Dans les coulisses de la bande son du film 5ème Set de Quentin Reynaud
Pour célébrer le lancement du blog de VDB AUDIO, nous sommes fiers de publier "Dans les coulisses de la bande son du film « 5ème Set » de Quentin Reynaud !
En discutant avec Stéphane Gessat d'Abysses, chef opérateur son sur le film, nous avons été intrigués par ce projet un peu atypique qui a nécessité un vrai travail collaboratif. Curieux d’en savoir plus, l'équipe a accepté de relever le défi de partager le récit de ce travail. Cela donne un article passionnant, combinant à la fois un regard complet sur la conception de la bande sonore d'un film et le récit détaillé du travail de chacun à chaque étape de sa création.
Synopsis
À presque 38 ans, Thomas est un tennisman qui n’a jamais brillé́. Pourtant, il y a 17 ans, il était l’un des plus grands espoirs du tennis. Mais une défaite en demi-finale l’a traumatisé et depuis, il est resté dans les profondeurs du classement. Aujourd’hui, il se prépare à ce qui devrait être son dernier tournoi. Mais il refuse d’abdiquer. Subitement enivré par un désir de sauver son honneur, il se lance dans un combat homérique improbable au résultat incertain…
Equipe Son et Sommaire
1 – La prise de son par le Chef opérateur du son Stéphane GESSAT
2 – Montage des directs par le Monteur son Philippe FONTAINE
3 – Montage son par le Monteur son Axel STEICHEN
4 – Mixage par le Mixeur Fabien DEVILLERS
5 – La musique par la Compositrice Delphine MALAUSSENA
1 – La prise de son – Chef opérateur du son Stéphane GESSAT
Assistant son : Maxime GIRARD, 2nde Assistante son stagiaire : Adèle LE GOFF
L’équipe de tournage de 5ème set sur le court 14 de Roland Garros - Marie-Camille Orlando - Photographe plateau
Avant tout, quelle est pour toi la place de l’ingénieur du son sur un tournage ?

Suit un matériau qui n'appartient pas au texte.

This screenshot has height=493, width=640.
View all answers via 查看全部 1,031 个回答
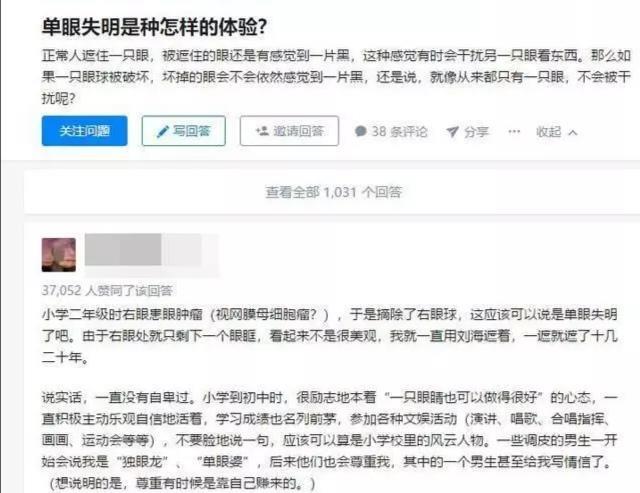click(x=333, y=192)

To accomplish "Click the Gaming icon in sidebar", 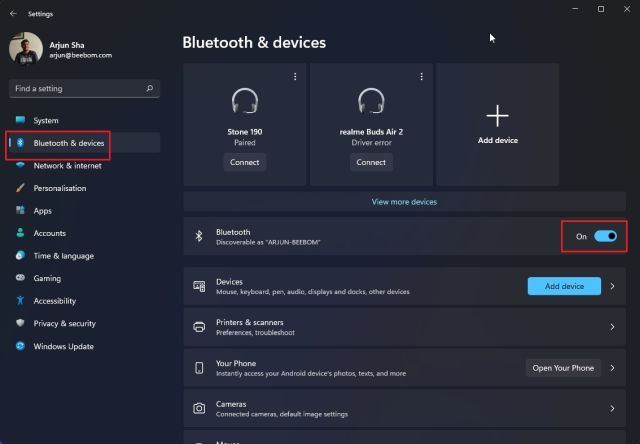I will click(x=20, y=279).
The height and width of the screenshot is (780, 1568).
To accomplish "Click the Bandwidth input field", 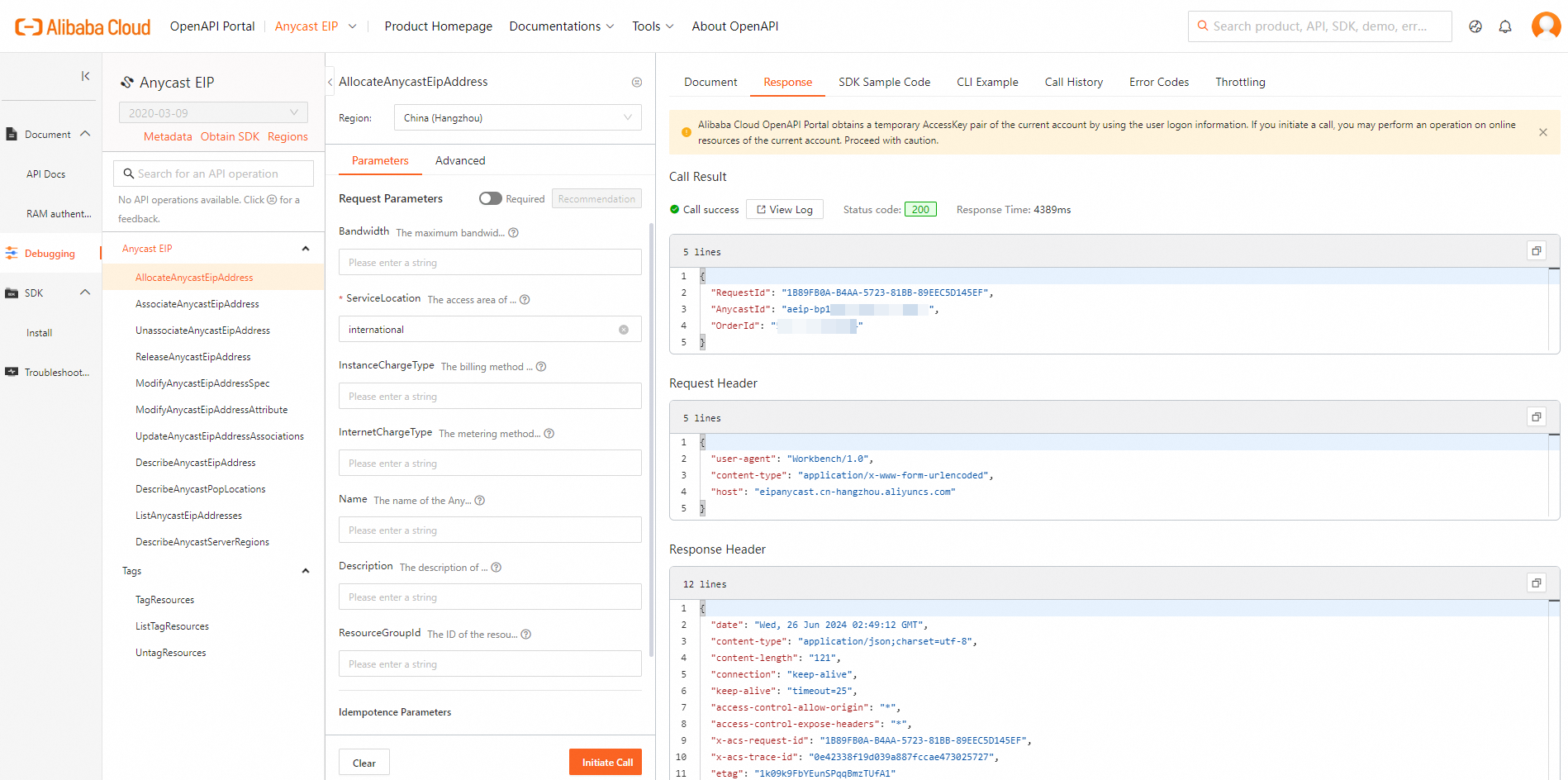I will [x=490, y=263].
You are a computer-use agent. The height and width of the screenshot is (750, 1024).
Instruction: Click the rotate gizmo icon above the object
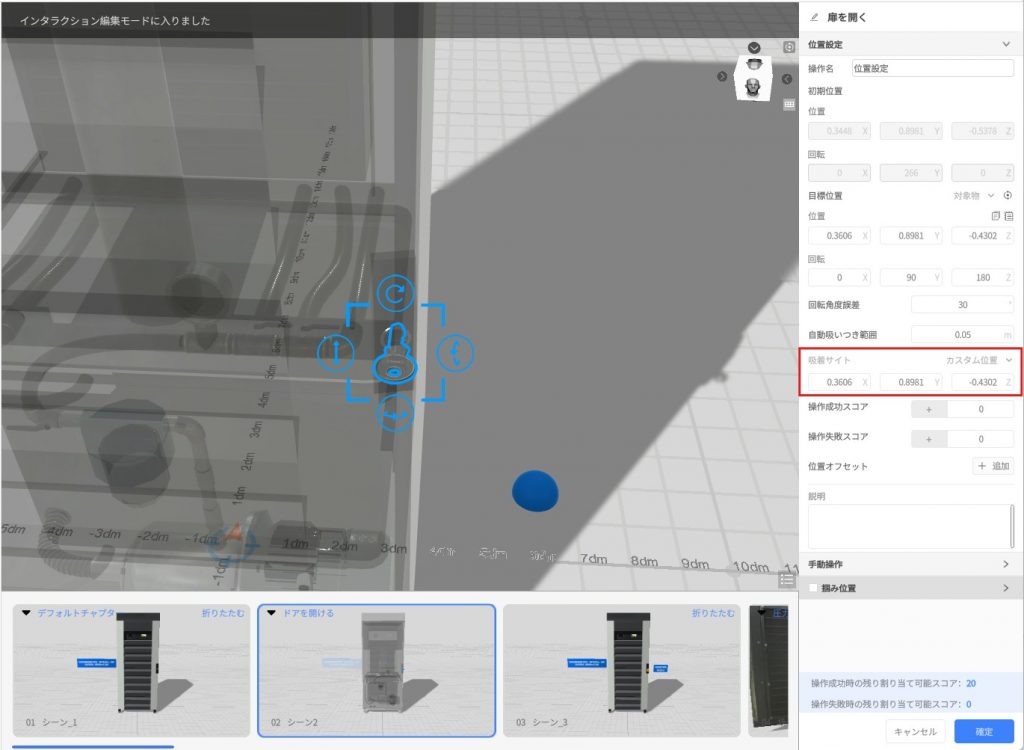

Selon moi une prise de son réussie consiste à capter la charge émotionnelle d’un film présente sur un tournage en adéquation avec les désirs du réalisateur/trice et les enjeux du film. Nous autres techniciens et techniciennes sommes un peu des traducteurs. A la lecture d’un scénario puis selon les envies de mise en scène nous mettons en place des dispositifs différents afin d’aller chercher les sons justes au plus près de l’histoire, des personnages et de l’émotion.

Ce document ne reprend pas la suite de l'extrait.